The occurrence of proteinuria after initiation of LEN as the first-line in the REFLECT trial was reported to improve prognosis after treatment initiation [9]. This was thought to be due to the anti-VEGF effect exerted by the occurrence of proteinuria, which may represent the therapeutic effect of VEGF inhibition. However, as in the present study, pre-treatment proteinuria may affect the course of treatment, and Mizuno et al. reported that the presence of pre-treatment proteinuria in patients treated with LEN affected prognosis [10]. In this study, Group B tended to have better DCR and longer TTF. TTF did not differ significantly between the two groups in this study, but the TTF over the entire period is higher for Group B than Group A. Since there was no difference in discontinuation rates due to AEs between the two groups, it was thought that less pre-treatment proteinuria would result in better disease control and a longer time to discontinuation of treatment. In this study, RDI was not significantly different between the two groups; the association between RDI of LEN in second-line therapy and disease control needs to be studied in a larger number of cases, as there are few reported cases.

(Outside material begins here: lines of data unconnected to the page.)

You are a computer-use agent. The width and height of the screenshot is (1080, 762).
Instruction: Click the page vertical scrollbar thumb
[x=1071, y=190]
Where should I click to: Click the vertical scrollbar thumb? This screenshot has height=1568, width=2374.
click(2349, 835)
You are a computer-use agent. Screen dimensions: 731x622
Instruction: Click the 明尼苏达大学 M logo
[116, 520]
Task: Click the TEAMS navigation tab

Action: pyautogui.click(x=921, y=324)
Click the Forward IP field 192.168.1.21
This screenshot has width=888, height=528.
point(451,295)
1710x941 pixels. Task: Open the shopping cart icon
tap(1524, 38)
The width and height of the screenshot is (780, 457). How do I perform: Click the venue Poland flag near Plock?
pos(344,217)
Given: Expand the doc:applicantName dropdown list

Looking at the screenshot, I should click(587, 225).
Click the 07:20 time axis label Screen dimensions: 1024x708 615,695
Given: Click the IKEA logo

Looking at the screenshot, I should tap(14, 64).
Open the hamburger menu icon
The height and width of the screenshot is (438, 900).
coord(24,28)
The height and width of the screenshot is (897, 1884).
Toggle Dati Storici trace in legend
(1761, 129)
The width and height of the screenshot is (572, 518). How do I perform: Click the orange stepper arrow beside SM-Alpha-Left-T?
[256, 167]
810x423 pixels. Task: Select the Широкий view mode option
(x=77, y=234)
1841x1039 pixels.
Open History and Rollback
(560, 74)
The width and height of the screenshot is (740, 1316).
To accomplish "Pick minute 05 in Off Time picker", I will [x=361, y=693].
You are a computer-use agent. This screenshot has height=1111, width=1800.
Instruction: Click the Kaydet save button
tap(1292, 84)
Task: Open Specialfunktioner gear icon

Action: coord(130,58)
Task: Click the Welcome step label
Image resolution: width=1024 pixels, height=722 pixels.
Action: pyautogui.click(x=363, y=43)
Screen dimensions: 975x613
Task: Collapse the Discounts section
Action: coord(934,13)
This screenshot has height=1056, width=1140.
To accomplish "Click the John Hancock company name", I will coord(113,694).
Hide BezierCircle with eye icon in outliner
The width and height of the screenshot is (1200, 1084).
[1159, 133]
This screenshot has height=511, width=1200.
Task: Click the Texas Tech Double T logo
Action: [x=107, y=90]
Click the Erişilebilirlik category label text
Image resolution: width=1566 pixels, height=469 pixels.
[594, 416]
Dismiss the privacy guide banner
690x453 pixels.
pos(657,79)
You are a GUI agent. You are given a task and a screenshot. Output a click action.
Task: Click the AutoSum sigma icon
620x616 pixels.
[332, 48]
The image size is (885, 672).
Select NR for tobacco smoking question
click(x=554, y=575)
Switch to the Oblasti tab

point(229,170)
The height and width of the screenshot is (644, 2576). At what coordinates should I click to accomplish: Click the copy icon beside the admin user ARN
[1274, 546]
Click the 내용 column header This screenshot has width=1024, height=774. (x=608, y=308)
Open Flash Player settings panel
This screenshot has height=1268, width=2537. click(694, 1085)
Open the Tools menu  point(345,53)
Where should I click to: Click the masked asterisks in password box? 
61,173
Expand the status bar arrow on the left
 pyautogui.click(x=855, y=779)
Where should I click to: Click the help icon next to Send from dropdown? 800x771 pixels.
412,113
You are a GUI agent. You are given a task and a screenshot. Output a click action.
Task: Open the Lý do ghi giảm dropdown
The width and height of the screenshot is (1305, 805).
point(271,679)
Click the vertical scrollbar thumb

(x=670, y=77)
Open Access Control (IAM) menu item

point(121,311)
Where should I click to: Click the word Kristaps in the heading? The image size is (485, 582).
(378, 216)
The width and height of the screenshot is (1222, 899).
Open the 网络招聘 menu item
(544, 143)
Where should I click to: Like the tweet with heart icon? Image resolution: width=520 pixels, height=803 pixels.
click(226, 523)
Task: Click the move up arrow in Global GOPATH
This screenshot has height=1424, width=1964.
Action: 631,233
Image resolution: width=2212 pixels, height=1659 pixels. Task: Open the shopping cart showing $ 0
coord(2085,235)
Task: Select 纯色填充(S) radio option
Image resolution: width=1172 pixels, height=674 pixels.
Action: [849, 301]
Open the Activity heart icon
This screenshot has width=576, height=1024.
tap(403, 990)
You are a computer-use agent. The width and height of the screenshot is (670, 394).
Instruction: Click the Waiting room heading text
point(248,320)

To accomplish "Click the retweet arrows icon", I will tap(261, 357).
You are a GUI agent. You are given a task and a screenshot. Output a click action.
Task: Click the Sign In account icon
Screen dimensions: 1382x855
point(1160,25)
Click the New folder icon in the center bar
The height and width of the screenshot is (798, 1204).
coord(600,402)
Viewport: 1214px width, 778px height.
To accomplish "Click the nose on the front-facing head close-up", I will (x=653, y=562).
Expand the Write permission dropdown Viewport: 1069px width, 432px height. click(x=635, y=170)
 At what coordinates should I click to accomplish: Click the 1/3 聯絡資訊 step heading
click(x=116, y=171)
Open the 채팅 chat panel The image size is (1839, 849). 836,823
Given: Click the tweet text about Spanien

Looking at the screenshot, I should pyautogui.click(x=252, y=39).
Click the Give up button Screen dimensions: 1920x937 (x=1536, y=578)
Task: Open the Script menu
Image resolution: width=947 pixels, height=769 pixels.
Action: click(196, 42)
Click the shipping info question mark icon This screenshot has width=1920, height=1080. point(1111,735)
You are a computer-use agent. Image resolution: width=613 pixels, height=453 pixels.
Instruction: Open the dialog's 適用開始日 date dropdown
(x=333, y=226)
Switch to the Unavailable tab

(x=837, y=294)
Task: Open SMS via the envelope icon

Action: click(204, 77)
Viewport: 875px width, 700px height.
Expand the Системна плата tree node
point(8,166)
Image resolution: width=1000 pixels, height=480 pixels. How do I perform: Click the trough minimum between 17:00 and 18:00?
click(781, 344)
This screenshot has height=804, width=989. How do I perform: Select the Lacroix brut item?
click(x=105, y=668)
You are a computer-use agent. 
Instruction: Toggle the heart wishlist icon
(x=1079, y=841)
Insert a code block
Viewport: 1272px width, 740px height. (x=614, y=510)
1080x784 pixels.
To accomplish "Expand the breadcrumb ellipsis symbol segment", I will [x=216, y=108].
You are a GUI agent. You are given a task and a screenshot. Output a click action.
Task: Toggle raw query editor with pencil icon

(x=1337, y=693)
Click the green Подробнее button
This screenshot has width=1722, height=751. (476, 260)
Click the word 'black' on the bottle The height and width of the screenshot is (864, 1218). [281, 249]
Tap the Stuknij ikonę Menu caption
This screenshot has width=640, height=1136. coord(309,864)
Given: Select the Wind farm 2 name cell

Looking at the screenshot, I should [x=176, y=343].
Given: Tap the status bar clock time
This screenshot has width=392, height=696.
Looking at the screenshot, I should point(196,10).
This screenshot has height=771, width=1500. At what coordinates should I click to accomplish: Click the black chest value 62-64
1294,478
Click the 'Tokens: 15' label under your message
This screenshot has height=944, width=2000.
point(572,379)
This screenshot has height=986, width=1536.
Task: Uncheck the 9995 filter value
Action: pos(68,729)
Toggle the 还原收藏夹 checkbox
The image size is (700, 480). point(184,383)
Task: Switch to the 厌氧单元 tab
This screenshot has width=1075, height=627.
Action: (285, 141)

This study has some limitations. First, it is a retrospective study; therefore, there is a selection bias in cases where LEN was administered as second-line therapy. Second, the number of cases is small and the observation period is short. Third, the duration of AB treatment was shorter in Group B.

In conclusion, proteinuria prior to LEN as a second-line therapy after AB treatment may affect the duration of LEN administration and treatment efficacy.

Ethics Statement

This research has been approved by the authors' institutional review board or equivalent committee. This research was conducted in accordance with the principles of the Declaration of Helsinki.

Consent

Informed consent was obtained in the form of opt-out on the website.

Conflicts of Interest

MK, NI, and KT received lecture fees from Chugai. The other authors declare no conflicts of interest.